L’homme de lettres était poursuivi pour un post sur Facebook dans lequel il menaçait de mort le président Paul Biya.
Par Josiane Kouagheu (Douala, correspondance)
Après trois semaines de détention, Patrice Nganang a été libéré, mercredi 27 décembre, peu après 13 heures. L’écrivain a par la suite été conduit « par des policiers cagoulés et lourdement armes », selon son avocat, à l’aéroport international de Yaoundé-Nsimalen, d’où il a été expulsé vers les États-Unis.
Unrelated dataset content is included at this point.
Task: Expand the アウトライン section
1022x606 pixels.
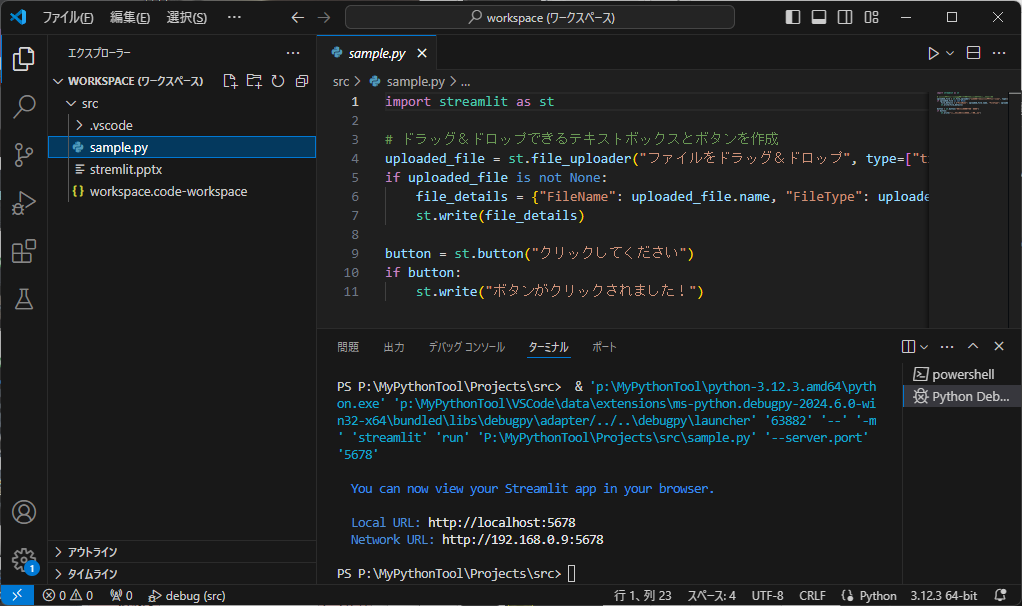Action: coord(92,552)
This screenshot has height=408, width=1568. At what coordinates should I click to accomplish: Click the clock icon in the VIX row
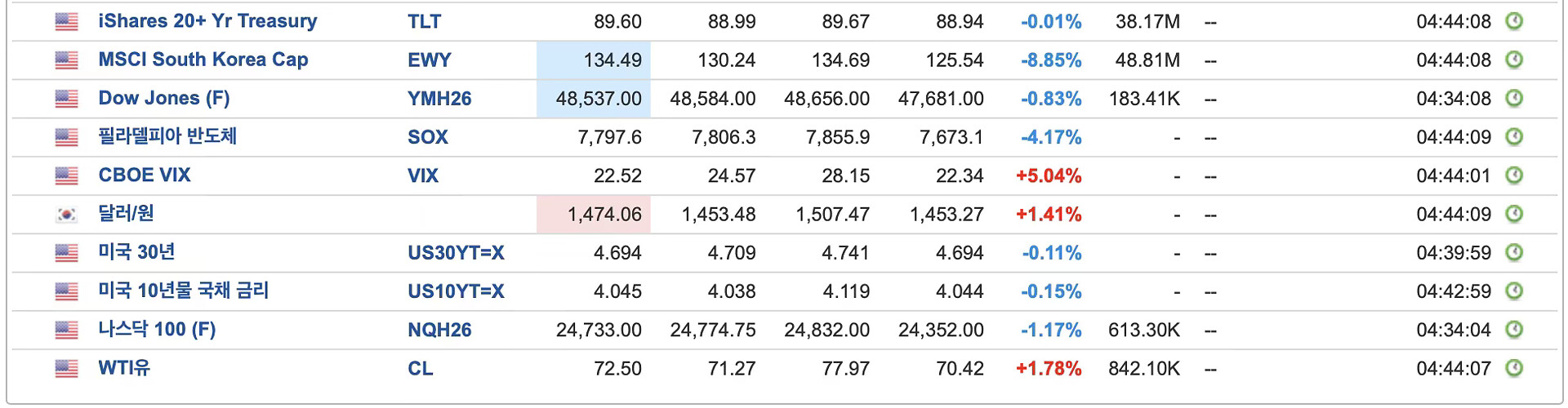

« Patrice Nganang a été jeté de force dans une voiture de la police camerounaise après que le tribunal de Yaoundé l’a remis en liberté ce matin, affirme Me Emmanuel Simh. Son passeport camerounais a été confisqué sans décision de justice, ainsi qu’un document consulaire appartenant à son beau-père ; ces deux pièces sont entre les mains de la police. » M. Nganang, qui enseigne la littérature à l’Université de New York, dispose toujours de son passeport américain, pays dont il a également la nationalité.
Arrêt des poursuites
Mercredi matin, le juge du tribunal de première instance de Yaoundé a ordonné, contre toute attente, l’arrêt des poursuites contre l’écrivain. Son procès, ouvert le 15 décembre, avait pourtant été renvoyé au 19 janvier 2018. « Hier [mardi], Patrice Nganang a reçu un message lui demandant de se rendre au tribunal ce jour. On ne lui a pas dit de quoi il s’agissait », s’était étonné Me Simh deux heures avant l’audience.
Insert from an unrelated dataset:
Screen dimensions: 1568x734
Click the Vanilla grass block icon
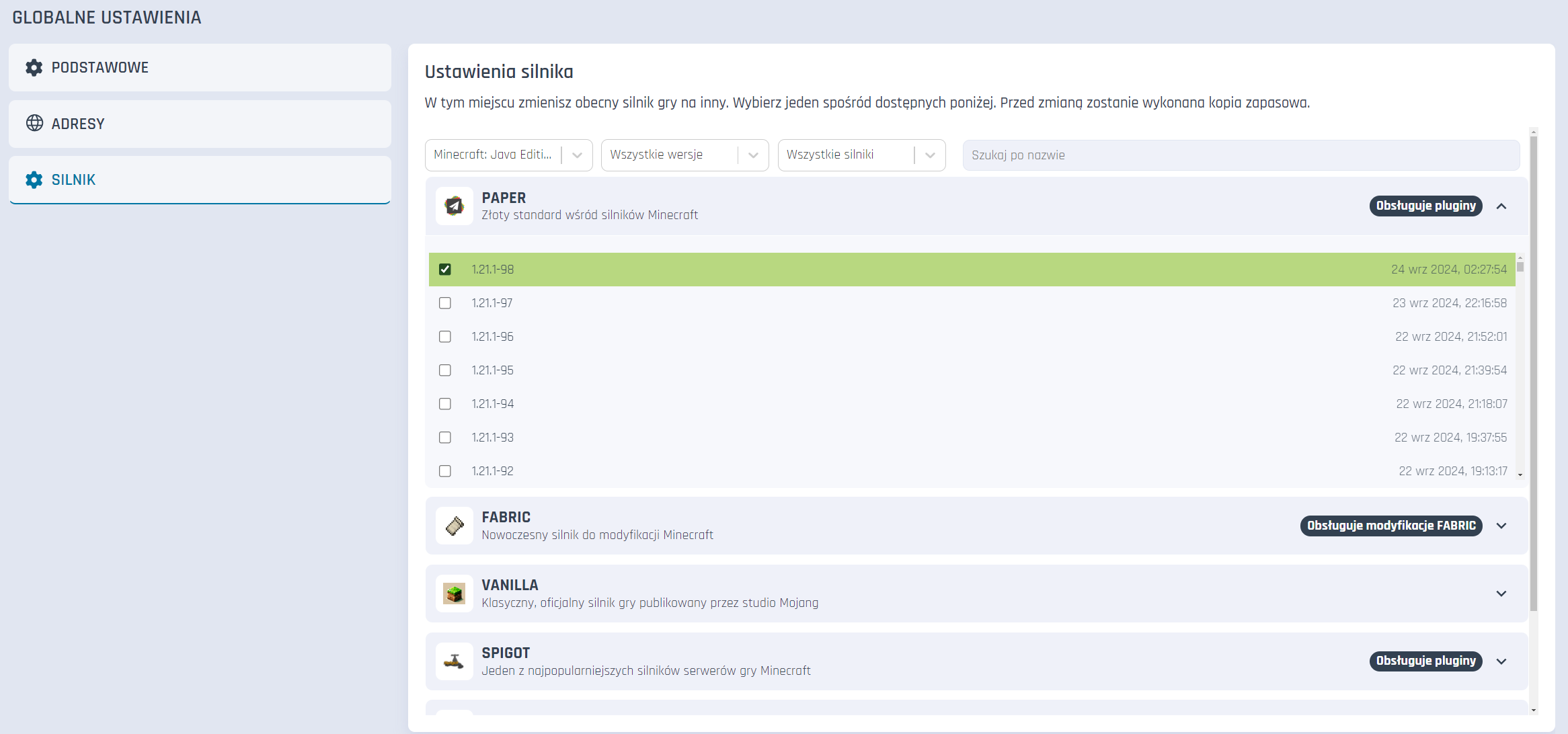click(x=455, y=594)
Interpellé le 6 décembre à l’aéroport international de Douala alors qu’il s’apprêtait à rejoindre rejoindre son épouse à Harare, au zimbabwe , Patrice Nganang était resté introuvable pendant quarante-huit heures. C’est finalement à la police judiciaire de Yaoundé que son avocat avait appris les charges qui pesaient contre lui : « outrage au chef de l’État » et « faux et usage de faux ».
L’écrivain était accusé d’avoir menacé de tuer le président de la République, Paul Biya, dans un post publié sur sa page facebook. « Faites-moi confiance et je ne blague pas, je l’ai devant moi, lui Biya, et j’ai un fusil, je vais lui donner une balle exactement dans le front. Je le dis depuis Yaoundé où je suis », avait écrit M. Nganang le 3 décembre sur le réseau social. Le 15 décembre, son procès s’était ouvert avec de nouvelles accusations : « apologie de crime », « menaces » et « outrage à corps constitués ». Il avait plaidé non coupable.
Carnet de route
Pour ses proches, l’homme de lettres a été arrêté à cause de ses prises de parole dans la crise qui secoue le Nord-Ouest et le Sud-Ouest, les deux régions anglophones du Cameroun, depuis un an. Arrivé au Cameroun fin octobre, M. Nganang avait sillonné pendant plusieurs jours cette partie du pays abritant environ 20 % de la population .
Le 5 décembre, l’auteur notamment de Temps de chien, prix Marguerite-Yourcenar et Grand Prix de la littérature d’ Afrique noire, avait publié un carnet de route zone (dite) anglophone sur le site Internet de l’hebdomadaire Jeune Afrique. Il y dénonçait la gestion de la crise et concluait son récit en appelant à un changement de régime. « Il faudra sans doute un autre régime politique pour faire comprendre à l’État que la mitraillette ne saurait endiguer une foule en mouvement. Seul le changement au sommet de l’Etat pourra régler le conflit anglophone au Cameroun », assurait-il.
« Comme je le rappelle depuis le début, il s’agit d’un procès politique. C’est une vengeance des personnes qui estiment que Patrice Nganang fait beaucoup d’écrits, de prises de parole contre ce régime », précise Me Simh. « Patrice Nganang a été arrêté pour ses écrits sur la politique en général, mais plus précisément sur la crise anglophone », jure de son côté Gérard Philippe Kuissi, son compagnon de lutte.